Extracted records:
┌────────
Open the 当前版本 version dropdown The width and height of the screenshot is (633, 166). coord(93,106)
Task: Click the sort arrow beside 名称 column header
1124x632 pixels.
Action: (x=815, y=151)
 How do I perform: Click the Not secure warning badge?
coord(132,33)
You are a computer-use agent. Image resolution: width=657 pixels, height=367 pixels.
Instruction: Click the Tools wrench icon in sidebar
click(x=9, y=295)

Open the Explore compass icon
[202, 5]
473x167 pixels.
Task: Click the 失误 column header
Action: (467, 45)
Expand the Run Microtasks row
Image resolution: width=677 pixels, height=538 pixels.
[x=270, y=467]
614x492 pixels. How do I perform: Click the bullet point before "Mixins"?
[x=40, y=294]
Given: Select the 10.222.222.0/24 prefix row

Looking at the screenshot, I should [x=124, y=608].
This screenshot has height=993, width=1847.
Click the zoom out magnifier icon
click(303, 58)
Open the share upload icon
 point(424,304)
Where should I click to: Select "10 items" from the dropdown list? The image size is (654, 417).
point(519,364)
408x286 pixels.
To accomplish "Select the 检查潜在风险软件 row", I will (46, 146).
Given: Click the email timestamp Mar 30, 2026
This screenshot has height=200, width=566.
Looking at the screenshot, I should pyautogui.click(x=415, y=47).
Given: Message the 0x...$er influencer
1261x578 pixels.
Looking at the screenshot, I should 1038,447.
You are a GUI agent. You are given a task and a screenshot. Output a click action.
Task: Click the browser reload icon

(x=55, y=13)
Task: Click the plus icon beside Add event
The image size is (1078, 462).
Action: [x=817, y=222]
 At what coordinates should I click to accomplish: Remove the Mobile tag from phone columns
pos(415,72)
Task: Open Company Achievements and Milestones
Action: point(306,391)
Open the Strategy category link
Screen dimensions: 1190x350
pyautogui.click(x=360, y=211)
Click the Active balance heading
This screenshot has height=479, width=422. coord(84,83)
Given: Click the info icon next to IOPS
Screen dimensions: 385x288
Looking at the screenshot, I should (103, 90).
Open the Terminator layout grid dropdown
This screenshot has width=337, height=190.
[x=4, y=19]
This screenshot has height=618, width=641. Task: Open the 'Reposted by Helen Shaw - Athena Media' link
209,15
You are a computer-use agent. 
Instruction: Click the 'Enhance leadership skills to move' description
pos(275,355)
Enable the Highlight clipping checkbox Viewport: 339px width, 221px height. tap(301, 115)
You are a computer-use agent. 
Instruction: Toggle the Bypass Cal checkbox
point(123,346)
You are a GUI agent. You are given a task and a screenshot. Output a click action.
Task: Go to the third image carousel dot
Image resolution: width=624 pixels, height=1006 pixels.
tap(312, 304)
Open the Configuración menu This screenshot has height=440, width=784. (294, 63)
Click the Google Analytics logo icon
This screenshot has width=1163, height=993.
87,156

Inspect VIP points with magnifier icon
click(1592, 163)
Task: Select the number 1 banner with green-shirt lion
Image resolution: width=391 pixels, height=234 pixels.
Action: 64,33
└────────
What you have to do
Transcribe the records above in full, exactly as they stand.

Exercise solution
Open the 当前版本 version dropdown The width and height of the screenshot is (633, 166). coord(93,106)
Task: Click the sort arrow beside 名称 column header
1124x632 pixels.
Action: (x=815, y=151)
 How do I perform: Click the Not secure warning badge?
coord(132,33)
You are a computer-use agent. Image resolution: width=657 pixels, height=367 pixels.
Instruction: Click the Tools wrench icon in sidebar
click(x=9, y=295)

Open the Explore compass icon
[202, 5]
473x167 pixels.
Task: Click the 失误 column header
Action: (467, 45)
Expand the Run Microtasks row
Image resolution: width=677 pixels, height=538 pixels.
[x=270, y=467]
614x492 pixels. How do I perform: Click the bullet point before "Mixins"?
[x=40, y=294]
Given: Select the 10.222.222.0/24 prefix row

Looking at the screenshot, I should [x=124, y=608].
This screenshot has height=993, width=1847.
Click the zoom out magnifier icon
click(303, 58)
Open the share upload icon
 point(424,304)
Where should I click to: Select "10 items" from the dropdown list? The image size is (654, 417).
point(519,364)
408x286 pixels.
To accomplish "Select the 检查潜在风险软件 row", I will (46, 146).
Given: Click the email timestamp Mar 30, 2026
This screenshot has height=200, width=566.
Looking at the screenshot, I should pyautogui.click(x=415, y=47).
Given: Message the 0x...$er influencer
1261x578 pixels.
Looking at the screenshot, I should 1038,447.
You are a GUI agent. You are given a task and a screenshot. Output a click action.
Task: Click the browser reload icon

(x=55, y=13)
Task: Click the plus icon beside Add event
The image size is (1078, 462).
Action: [x=817, y=222]
 At what coordinates should I click to accomplish: Remove the Mobile tag from phone columns
pos(415,72)
Task: Open Company Achievements and Milestones
Action: point(306,391)
Open the Strategy category link
Screen dimensions: 1190x350
pyautogui.click(x=360, y=211)
Click the Active balance heading
This screenshot has height=479, width=422. coord(84,83)
Given: Click the info icon next to IOPS
Screen dimensions: 385x288
Looking at the screenshot, I should (103, 90).
Open the Terminator layout grid dropdown
This screenshot has width=337, height=190.
[x=4, y=19]
This screenshot has height=618, width=641. Task: Open the 'Reposted by Helen Shaw - Athena Media' link
209,15
You are a computer-use agent. 
Instruction: Click the 'Enhance leadership skills to move' description
pos(275,355)
Enable the Highlight clipping checkbox Viewport: 339px width, 221px height. tap(301, 115)
You are a computer-use agent. 
Instruction: Toggle the Bypass Cal checkbox
point(123,346)
You are a GUI agent. You are given a task and a screenshot. Output a click action.
Task: Go to the third image carousel dot
Image resolution: width=624 pixels, height=1006 pixels.
tap(312, 304)
Open the Configuración menu This screenshot has height=440, width=784. (294, 63)
Click the Google Analytics logo icon
This screenshot has width=1163, height=993.
87,156

Inspect VIP points with magnifier icon
click(1592, 163)
Task: Select the number 1 banner with green-shirt lion
Image resolution: width=391 pixels, height=234 pixels.
Action: 64,33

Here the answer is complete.